Cooking for a Crowd Recipes
Carrot Sheet Cake
Yield: 24 to 30 servings
Ingredients
Cake
- 4 eggs
- 1 cup vegetable oil
- 2 cups granulated sugar
- 2 cups all-purpose flour
- 2 teaspoons baking soda
- 1/4 teaspoon baking powder
- 2 teaspoons ground cinnamon
- 1/2 teaspoon salt
- 3 cups shredded carrots
- 2/3 cup chopped walnuts
Frosting
- 8 ounces cream cheese, softened
- 1/2 cup butter or margarine, softened
- 1 teaspoon vanilla extract
- 4 cups confectioners' sugar
- 2/3 cup chopped walnuts
Instructions
Cake
- Heat oven to 350 degrees F. Grease a 15 x 10 x 1 inch baking pan.
- In a mixing bowl, beat eggs, oil and sugar until smooth.
- Combine flour, baking soda, baking powder, cinnamon and salt; add to egg mixture and beat well. Stir in carrots and walnuts. Pour into the prepared baking pan.
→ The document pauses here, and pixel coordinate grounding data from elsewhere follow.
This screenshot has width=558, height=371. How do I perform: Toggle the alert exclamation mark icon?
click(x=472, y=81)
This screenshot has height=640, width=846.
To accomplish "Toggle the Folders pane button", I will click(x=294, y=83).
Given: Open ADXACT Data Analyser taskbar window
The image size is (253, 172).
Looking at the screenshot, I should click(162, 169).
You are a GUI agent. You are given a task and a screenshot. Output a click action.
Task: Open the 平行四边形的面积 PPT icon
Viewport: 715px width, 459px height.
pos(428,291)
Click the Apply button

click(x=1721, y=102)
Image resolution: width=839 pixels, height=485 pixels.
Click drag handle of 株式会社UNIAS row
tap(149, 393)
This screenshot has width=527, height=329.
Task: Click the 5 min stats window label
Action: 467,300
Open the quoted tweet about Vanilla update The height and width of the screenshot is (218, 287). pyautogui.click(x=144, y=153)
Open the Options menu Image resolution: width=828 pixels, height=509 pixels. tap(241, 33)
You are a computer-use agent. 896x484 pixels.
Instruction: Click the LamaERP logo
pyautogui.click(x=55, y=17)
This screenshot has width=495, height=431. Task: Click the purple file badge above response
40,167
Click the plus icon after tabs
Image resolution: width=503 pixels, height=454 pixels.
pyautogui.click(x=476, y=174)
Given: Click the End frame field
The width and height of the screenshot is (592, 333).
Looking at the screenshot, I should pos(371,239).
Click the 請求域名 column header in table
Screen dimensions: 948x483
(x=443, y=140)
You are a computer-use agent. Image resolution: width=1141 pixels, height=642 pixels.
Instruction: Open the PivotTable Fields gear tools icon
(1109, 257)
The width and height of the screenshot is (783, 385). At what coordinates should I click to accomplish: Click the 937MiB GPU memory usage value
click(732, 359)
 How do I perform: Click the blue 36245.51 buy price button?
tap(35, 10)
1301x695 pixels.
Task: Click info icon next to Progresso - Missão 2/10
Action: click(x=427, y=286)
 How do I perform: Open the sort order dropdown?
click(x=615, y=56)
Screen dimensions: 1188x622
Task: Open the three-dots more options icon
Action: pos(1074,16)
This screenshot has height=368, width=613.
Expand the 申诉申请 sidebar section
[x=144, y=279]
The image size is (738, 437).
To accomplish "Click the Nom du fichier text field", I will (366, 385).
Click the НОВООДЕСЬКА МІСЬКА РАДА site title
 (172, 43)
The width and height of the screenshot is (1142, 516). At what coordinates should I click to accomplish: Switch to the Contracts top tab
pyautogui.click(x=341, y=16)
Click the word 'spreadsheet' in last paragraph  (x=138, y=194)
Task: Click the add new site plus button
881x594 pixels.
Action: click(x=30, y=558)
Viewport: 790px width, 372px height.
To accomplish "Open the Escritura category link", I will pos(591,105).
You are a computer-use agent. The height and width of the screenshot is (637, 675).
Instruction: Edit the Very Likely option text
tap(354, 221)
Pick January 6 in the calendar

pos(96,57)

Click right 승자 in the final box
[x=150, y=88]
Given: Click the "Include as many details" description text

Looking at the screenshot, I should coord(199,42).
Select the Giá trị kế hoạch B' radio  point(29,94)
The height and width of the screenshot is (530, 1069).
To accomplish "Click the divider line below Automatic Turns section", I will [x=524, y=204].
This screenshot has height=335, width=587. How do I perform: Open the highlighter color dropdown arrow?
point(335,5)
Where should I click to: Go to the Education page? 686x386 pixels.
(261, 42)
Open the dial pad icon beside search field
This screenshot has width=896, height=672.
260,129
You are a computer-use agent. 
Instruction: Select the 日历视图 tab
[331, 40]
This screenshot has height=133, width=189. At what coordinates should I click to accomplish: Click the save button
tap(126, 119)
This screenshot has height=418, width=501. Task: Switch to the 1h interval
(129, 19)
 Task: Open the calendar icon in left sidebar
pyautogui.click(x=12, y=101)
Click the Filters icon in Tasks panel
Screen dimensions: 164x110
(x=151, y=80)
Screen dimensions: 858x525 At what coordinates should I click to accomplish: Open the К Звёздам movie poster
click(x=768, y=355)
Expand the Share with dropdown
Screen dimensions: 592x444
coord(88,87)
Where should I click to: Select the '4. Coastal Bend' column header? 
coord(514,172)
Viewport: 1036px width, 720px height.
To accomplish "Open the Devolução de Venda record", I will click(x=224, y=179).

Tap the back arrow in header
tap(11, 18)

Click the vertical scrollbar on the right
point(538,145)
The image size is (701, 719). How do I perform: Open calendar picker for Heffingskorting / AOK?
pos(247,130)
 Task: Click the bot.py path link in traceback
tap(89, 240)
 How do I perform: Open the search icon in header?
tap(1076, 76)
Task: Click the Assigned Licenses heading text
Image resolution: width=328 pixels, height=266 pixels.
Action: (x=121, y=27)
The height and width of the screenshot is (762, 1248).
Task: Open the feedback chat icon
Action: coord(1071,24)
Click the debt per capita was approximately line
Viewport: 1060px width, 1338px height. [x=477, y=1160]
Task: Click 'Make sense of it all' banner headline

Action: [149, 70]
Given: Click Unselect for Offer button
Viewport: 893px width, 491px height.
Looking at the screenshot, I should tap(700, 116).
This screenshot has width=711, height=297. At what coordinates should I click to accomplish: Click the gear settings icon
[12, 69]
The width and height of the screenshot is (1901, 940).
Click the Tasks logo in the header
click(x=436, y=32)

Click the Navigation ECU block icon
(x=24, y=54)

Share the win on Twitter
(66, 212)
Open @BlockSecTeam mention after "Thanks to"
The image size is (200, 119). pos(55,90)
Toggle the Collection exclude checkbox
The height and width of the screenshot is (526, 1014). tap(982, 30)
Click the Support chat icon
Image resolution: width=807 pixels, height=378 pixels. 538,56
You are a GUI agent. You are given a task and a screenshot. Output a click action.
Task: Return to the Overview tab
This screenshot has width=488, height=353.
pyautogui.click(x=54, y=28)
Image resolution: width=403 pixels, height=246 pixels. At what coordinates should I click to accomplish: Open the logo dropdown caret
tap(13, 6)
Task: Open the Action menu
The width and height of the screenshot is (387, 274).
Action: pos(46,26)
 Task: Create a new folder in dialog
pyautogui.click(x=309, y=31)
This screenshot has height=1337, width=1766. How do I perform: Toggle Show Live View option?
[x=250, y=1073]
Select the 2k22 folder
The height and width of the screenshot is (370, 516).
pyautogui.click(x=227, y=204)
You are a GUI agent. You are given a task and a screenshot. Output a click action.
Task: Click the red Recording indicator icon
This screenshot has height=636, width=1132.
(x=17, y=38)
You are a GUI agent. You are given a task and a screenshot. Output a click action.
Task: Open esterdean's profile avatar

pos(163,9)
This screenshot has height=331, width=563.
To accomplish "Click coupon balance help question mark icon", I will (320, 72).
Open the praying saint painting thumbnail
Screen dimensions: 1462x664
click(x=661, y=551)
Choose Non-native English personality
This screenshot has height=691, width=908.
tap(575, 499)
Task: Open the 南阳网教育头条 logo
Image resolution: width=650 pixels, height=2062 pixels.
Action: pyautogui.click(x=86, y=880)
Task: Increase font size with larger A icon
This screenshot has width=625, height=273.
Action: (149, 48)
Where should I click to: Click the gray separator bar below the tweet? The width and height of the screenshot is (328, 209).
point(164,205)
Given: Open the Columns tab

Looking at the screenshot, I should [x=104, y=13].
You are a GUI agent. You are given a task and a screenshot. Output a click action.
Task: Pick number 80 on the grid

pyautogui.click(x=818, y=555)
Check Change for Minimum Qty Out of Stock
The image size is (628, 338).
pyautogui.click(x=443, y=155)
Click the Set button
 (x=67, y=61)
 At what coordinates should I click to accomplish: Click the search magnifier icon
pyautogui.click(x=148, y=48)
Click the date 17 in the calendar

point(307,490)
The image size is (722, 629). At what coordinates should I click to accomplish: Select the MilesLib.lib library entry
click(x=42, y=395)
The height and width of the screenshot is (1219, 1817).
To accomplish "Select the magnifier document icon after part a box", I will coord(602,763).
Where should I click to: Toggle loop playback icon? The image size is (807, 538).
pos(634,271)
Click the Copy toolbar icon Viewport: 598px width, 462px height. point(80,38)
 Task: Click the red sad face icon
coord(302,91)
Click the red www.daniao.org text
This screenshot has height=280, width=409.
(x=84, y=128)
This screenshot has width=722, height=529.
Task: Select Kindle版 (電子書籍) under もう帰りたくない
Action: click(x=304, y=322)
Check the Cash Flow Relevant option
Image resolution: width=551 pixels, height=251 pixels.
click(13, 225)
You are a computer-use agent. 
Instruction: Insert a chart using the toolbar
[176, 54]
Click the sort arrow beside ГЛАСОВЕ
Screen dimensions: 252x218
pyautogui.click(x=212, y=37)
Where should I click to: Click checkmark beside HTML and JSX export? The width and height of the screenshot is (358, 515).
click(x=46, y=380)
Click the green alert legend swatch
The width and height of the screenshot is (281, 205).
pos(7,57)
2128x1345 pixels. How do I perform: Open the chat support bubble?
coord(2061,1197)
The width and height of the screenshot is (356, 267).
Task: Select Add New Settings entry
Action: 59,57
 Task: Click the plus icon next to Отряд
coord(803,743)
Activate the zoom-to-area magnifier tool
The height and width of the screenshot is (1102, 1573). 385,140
- Bake for 35 minutes or until a wooden pick inserted near the center comes out clean. Cool on a wire rack.
Frosting
- Beat cream cheese, butter and vanilla extract in a mixing bowl until smooth; beat in sugar. Spread over cake. Sprinkle with nuts.
Notes
The frosted cake may be frozen.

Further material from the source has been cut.